Metamorphosen der Viola da gamba
Das Geheimnis der frühen Viola da gamba-Virtuosen – unter ihnen vergessene Namen wie Oratio Bassani, Alfonso Ferrabosco, André Maugart oder Henry Butler – liegt zu einem grossen Teil in ihrer erstaunlichen Improvisationsgabe. Und blicken wir auch auf mehrere Jahrzehnte zurück, in denen von uns die Alte Musik, und damit auch das magische und vielfältige Repertoire der Viola da gamba, neu entdeckt wurden, so bleibt dennoch eine Frage bis zum heutigen Tage unbeantwortet: Kann es den Gambisten unserer Tage gelingen, die musikalische und expressive Freiheit zu erlangen, die diesen grossen alten Meistern zu eigen war?

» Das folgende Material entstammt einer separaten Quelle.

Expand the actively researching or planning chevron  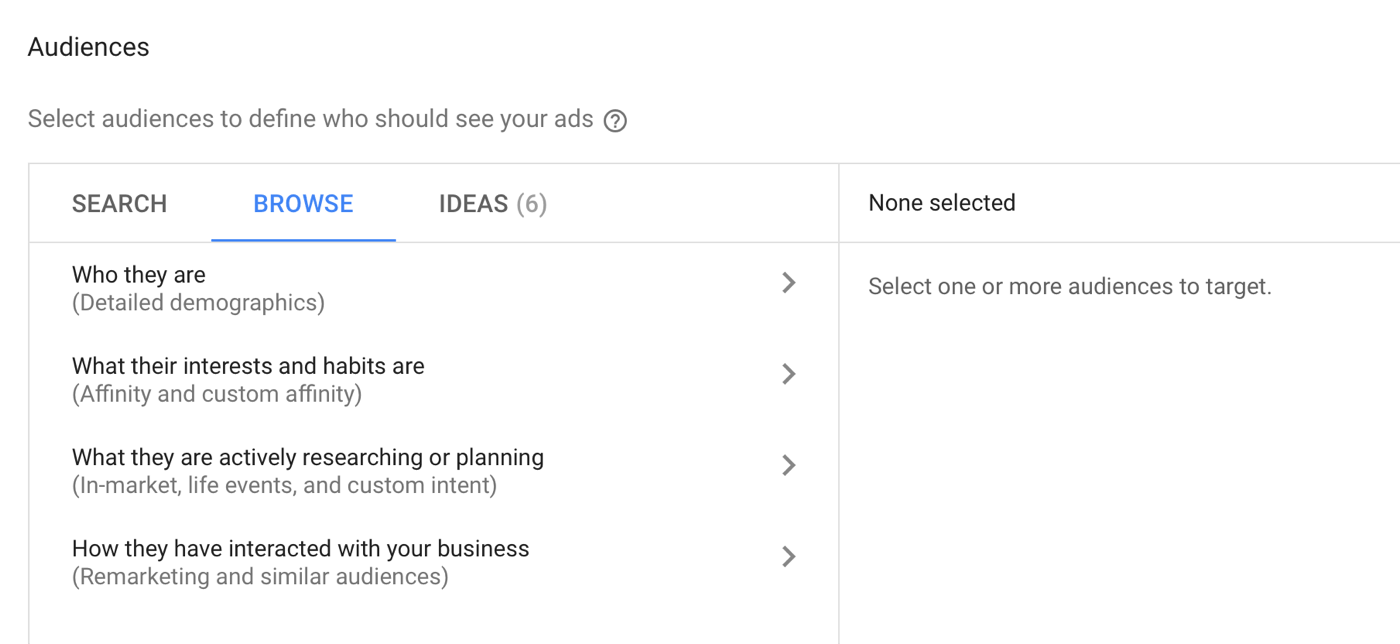coord(789,465)
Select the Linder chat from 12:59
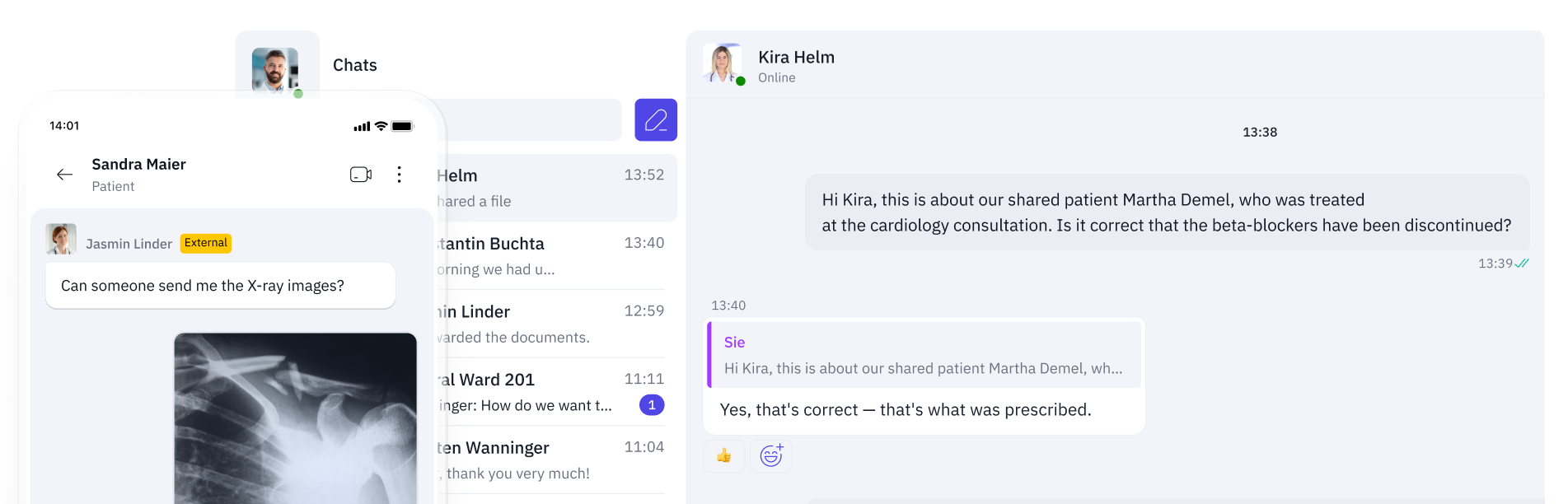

Paolo Pandolfo begann seine musikalische Laufbahn als Jazz-Musiker. Später wurde er zu einem der angesehensten Spezialisten für Alte Musik – prägend für eine ganze Generation von Studenten. Doch soll es vorkommen, dass der Wanderer auf langen und verschlungenen Pfaden zurück in die Nähe seines Ausgangspunkts gelangt … Paolo gibt uns eine Kostprobe aus seinem breitgefächerten Solorepertoire, das von M. Marais bis St. Colombe reicht und lässt uns teilhaben an seiner geliebten Transkription der Cello-Suiten von Bach. Überdies wird er sich wie auch das Publikum mit einigen gänzlich improvisierten Stücken herausfordern und Musik im Spiel schaffen – wie es schon Bassani, Mozart oder Coltrane vor ihm taten.